━━ TRECHO SELECIONADO

E esse tipo de educação, infelizmente, não se vende na farmácia.

Entre a acusação fictícia e o direito à verdade - FÁBIO TOFIC


O Estado de S.Paulo - 20/03/12


Todo mundo quer ou, pelo menos, deveria querer que os carrascos da ditadura militar fossem um dia condenados e punidos pela morte e pelo desaparecimento de opositores do regime. Mas não há quem, em sã consciência, considere que isso seja possível à luz do ordenamento jurídico brasileiro.

Esse não parece ser, no entanto, o entendimento de alguns procuradores da República no Estado do Pará, que propuseram dia 14, em Marabá, uma denúncia contra Sebastião Rodrigues de Moura, o coronel Curió, militar reformado do Exército Brasileiro acusado de diversos crimes cometidos contra opositores do regime durante a conhecida guerrilha do Araguaia. Apesar de empolgante, a proposta, vista mais de perto, peca pela absoluta falta de fundamento jurídico - até porque a Justiça não é feita para empolgar, mas para aplicar a lei e manter a segurança jurídica.

O primeiro obstáculo jurídico é, sem dúvida, a prescrição. O maior prazo de prescrição previsto na lei penal brasileira é de 20 anos, de modo que os crimes eventualmente cometidos por Curió há 38 anos estão todos prescritos. Pretendendo superar esse obstáculo, os procuradores sustentaram que, como as vítimas nunca apareceram, o crime atribuído ao coronel seria de sequestro, ilícito que perduraria até os dias de hoje. Por esse criativo raciocínio, os procuradores tentaram driblar a prescrição do crime de homicídio e da incidência da Lei da Anistia, aplicável apenas aos fatos anteriores a 1979.

É razoável permitir que a definição jurídica de um fato fique à mercê dos ventos prescricionais, aplicando-se sempre a lei que melhor favoreça a sede deste ou daquele acusador ou a avidez por vingança desta ou daquela geração? Será que poderíamos chamar de séria uma Justiça que se prestasse a isso? Será que somente em razão da nobreza da causa os agentes públicos possuem carta branca para interpretar a lei da forma como melhor lhes aprouver?

━━━━

• **TAREFAS A CUMPRIR**:
1/ Segundo o trecho selecionado, qual é o maior prazo de prescrição previsto na lei penal brasileira?
2/ Substitua "carrascos" por "algozes" e reproduza a parte do trecho selecionado que começa em "O Estado de" e segue até "ordenamento jurídico brasileiro.".
3/ Quais frases do trecho selecionado terminam com ponto de interrogação?

━━ TRECHOS DE DADOS

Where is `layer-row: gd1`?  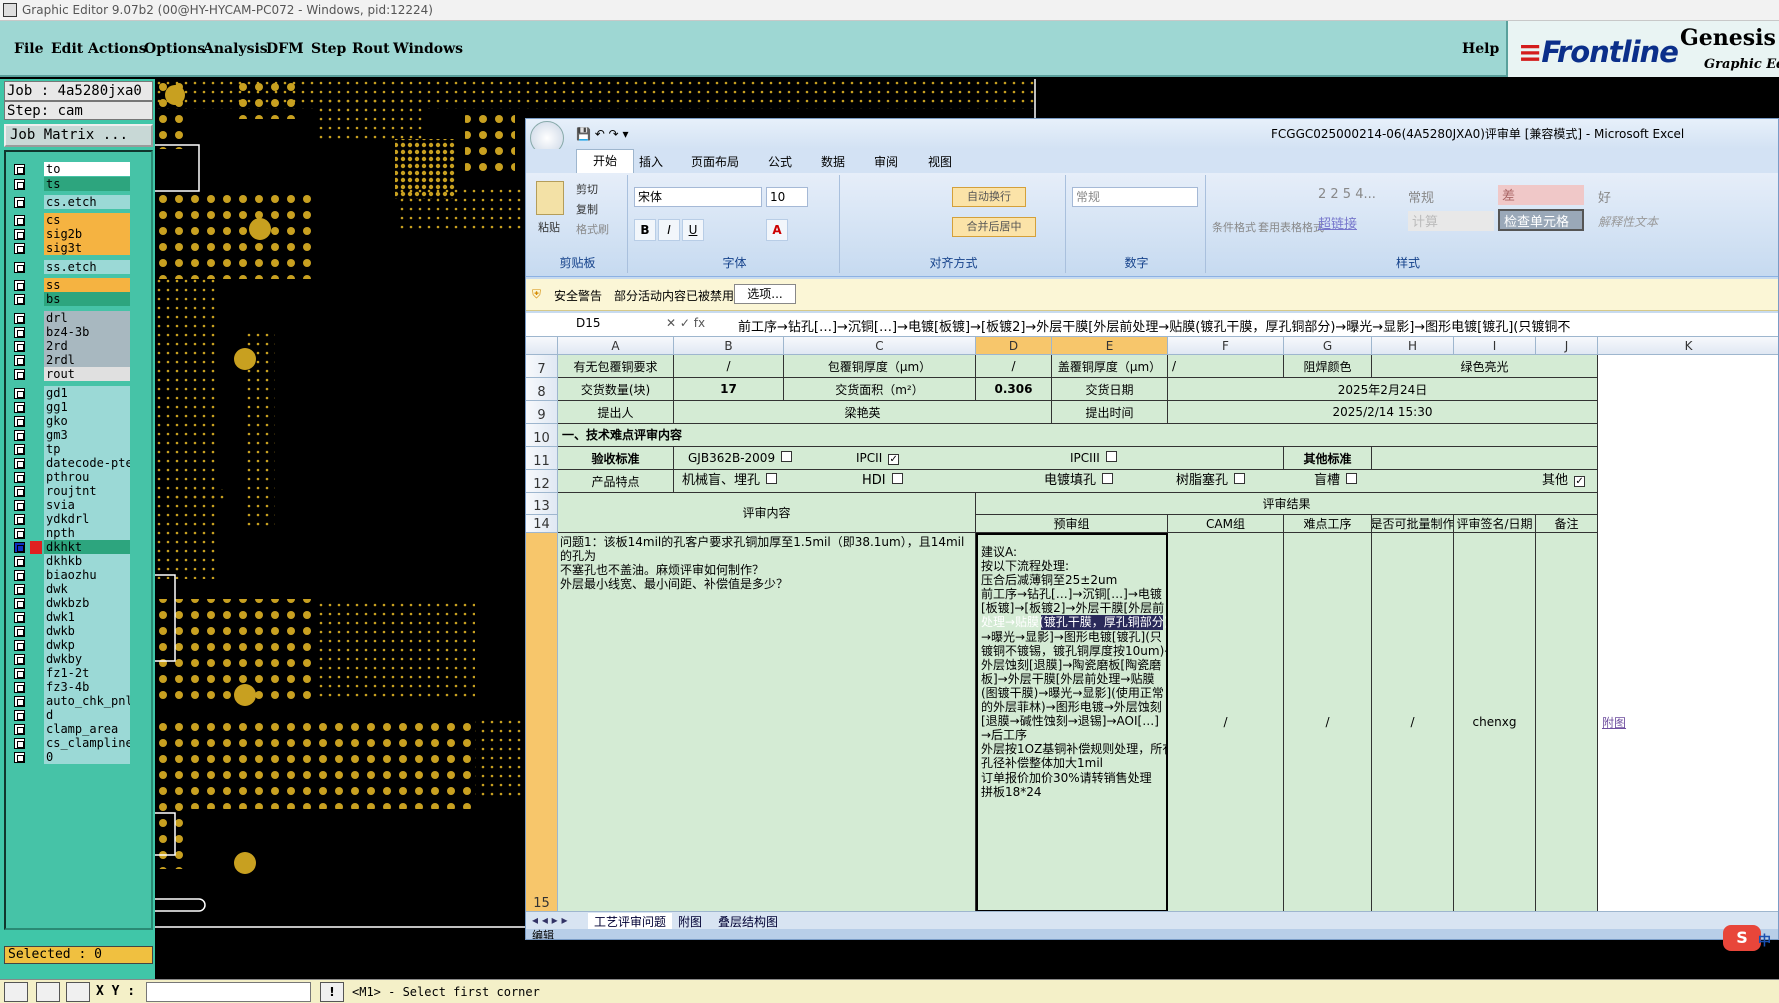 layer-row: gd1 is located at coordinates (79, 394).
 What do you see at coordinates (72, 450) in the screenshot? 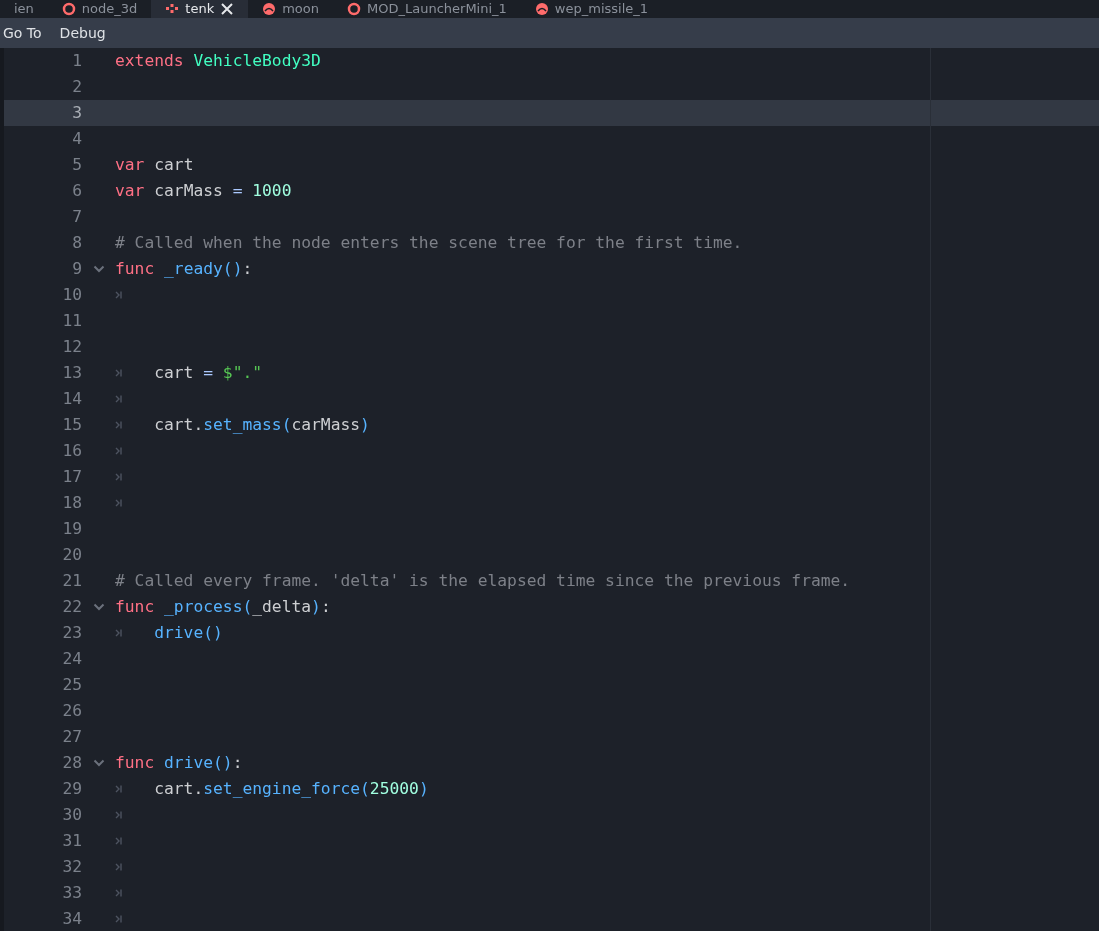
I see `line-number: 16` at bounding box center [72, 450].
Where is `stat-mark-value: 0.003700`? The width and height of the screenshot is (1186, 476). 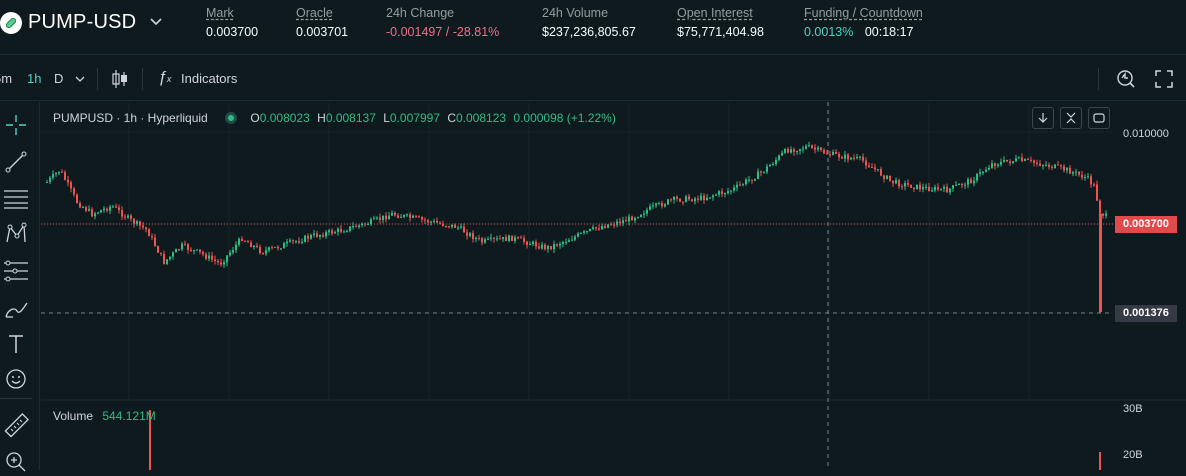 stat-mark-value: 0.003700 is located at coordinates (232, 32).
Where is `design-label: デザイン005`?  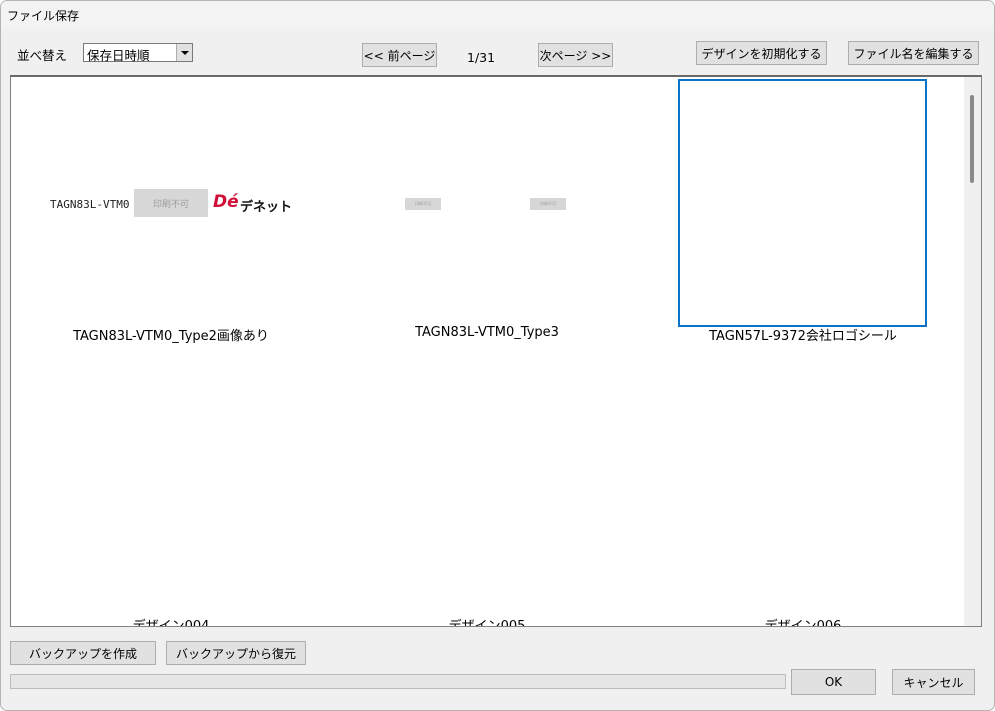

━━━━

• **RESPOSTAS ÀS TAREFAS**:
1/ 20 anos.

2/
O Estado de S.Paulo - 20/03/12


Todo mundo quer ou, pelo menos, deveria querer que os algozes da ditadura militar fossem um dia condenados e punidos pela morte e pelo desaparecimento de opositores do regime. Mas não há quem, em sã consciência, considere que isso seja possível à luz do ordenamento jurídico brasileiro.

3/
1. "É razoável permitir que a definição jurídica de um fato fique à mercê dos ventos prescricionais, aplicando-se sempre a lei que melhor favoreça a sede deste ou daquele acusador ou a avidez por vingança desta ou daquela geração?"
2. "Será que poderíamos chamar de séria uma Justiça que se prestasse a isso?"
3. "Será que somente em razão da nobreza da causa os agentes públicos possuem carta branca para interpretar a lei da forma como melhor lhes aprouver?"